Maryland’s cottage food law does not require food safety training unless you sell your products to a retail food store.
In this case, you must earn a food handler certificate or card from an ANSI-National Accreditation Board (ANAB)-accredited course.
A food handlers certificate proves that you have completed a course on basic food safety principles and passed a test about these principles.
FoodSafePal’s Food Handler course is ANAB accredited so it meets Maryland’s cottage food law requirements for food safety training.
Earn Your Food Handlers Card + Certificate to Sell Cottage Foods
Accredited & Meets Maryland’s Cottage Food Law
FoodSafePal’s Food Handler course is designed for food workers in retail food establishments so some of the content isn’t applicable to cottage food operators.
Still, it covers the important food safety principles you must know to keep your homemade products safe from disease-causing organisms called pathogens that can make people sick.
After you complete the course content, you must take a test and answer at least 28 (70%) out of 40 multiple-choice question to pass and earn your food handlers certificate and card.
You can learn and test in under two hours completely online.
Upon passing, you can immediately download or print your food handlers certificate and card.
You’ll need to upload a copy of your certificate before you can submit your request to sell to retail food stores.
You must maintain the training by retaking and passing the course every three years.
Summary
Maryland’s cottage food law requires the completion of a ANAB-accredited food handler course, such as the one offered by FoodSafePal, if you want to sell your products to retail food stores.
Labeling requirements
Maryland’s cottage food law requires that each food is properly labeled with certain information.
This information allow people to whom you sell contact you in the case of an illness potentially linked to your product.
It also informs customers of allergens that may be present and that the food is produced in a home kitchen not routinely inspected by the health department.
This label must include the following information:
- your business name and address (a PO Box address is prohibited)
- the common or usual name of the product
- the ingredients listed in descending order of predominance by weight
- the net weight or volume of the food by standard measure or numerical count
- allergen information as specified by federal labeling requirements
- the statement in 10-point type: Made by a cottage food business that is not subject to Maryland’s food safety regulations.
If you make any type of health or nutrition claim, you must follow specific federal labeling requirements.
If you sell your food products at retail stores, labels must additionally include the phone number and email address of your business, and the date the product was made.
Regardless of to whom you sell your products, if you don’t want to list your business address on the label, you can request a unique ID number by completing this form.

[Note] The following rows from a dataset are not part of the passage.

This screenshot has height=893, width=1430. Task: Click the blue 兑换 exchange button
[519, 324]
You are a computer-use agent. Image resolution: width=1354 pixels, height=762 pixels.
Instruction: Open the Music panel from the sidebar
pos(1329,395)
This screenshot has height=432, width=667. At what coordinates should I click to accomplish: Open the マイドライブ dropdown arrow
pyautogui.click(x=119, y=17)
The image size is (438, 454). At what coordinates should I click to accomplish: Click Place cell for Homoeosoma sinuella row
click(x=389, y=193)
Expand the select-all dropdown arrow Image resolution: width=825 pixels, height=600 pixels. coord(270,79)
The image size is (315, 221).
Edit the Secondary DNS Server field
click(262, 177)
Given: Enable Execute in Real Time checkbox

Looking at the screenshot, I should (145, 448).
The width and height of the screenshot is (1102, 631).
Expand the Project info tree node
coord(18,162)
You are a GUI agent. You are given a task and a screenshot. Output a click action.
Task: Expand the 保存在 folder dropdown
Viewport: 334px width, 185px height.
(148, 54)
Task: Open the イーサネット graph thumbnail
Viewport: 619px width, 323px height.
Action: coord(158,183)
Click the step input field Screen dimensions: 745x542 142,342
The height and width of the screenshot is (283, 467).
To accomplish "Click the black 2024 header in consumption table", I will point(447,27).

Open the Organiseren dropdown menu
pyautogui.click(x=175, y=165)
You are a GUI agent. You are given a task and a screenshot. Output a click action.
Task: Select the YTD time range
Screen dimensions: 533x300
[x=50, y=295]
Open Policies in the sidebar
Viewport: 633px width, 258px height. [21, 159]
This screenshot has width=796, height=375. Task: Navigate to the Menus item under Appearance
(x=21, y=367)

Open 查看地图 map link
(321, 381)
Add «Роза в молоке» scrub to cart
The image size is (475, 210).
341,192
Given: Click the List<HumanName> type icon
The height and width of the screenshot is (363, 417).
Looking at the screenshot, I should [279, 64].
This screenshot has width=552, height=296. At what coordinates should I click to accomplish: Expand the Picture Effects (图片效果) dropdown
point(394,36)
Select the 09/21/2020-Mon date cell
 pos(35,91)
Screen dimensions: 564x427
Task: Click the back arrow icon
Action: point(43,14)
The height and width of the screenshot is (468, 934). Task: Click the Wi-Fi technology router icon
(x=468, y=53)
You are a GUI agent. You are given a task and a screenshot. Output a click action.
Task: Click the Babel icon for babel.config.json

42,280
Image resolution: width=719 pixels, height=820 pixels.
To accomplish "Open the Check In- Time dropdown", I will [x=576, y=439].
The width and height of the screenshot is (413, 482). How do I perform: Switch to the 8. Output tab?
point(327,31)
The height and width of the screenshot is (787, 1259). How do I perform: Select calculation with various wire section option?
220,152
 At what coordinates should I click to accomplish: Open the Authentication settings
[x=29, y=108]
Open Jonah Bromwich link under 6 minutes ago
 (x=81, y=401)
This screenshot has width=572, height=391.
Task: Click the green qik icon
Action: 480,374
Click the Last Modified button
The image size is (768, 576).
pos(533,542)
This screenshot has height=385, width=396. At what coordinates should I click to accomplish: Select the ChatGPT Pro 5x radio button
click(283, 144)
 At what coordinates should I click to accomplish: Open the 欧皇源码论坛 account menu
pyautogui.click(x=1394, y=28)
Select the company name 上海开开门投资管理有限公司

With this number, however, you must include the phone number of your business.
Summary
Maryland’s cottage food law requires that each food you wish to make and sell have a label with the required information. Additional label information is required if you sell your products to retail stores or if you make specific nutrient or health claims about your product.
The bottom line
Under the Maryland cottage food law, you can produce and sell foods that don’t require time or temperature controls like baked and other dry goods directly to people throughout the state.
If you want to start a cottage food business in Maryland and sell your products to a retail food store, you must first earn a food handlers card by completing and passing an ANAB-accredited food handler training course, such as the one offered by FoodSafePal.
After you complete the course and pass the test, you will be issued a certificate as proof of completion. You must maintain this certificate by retaking an approved food safety course every three years.
Earn Your Food Handlers Card + Certificate to Sell Cottage Foods
Accredited & Meets Maryland’s Cottage Food Law
Each food you make and sell must also have a label with the required information.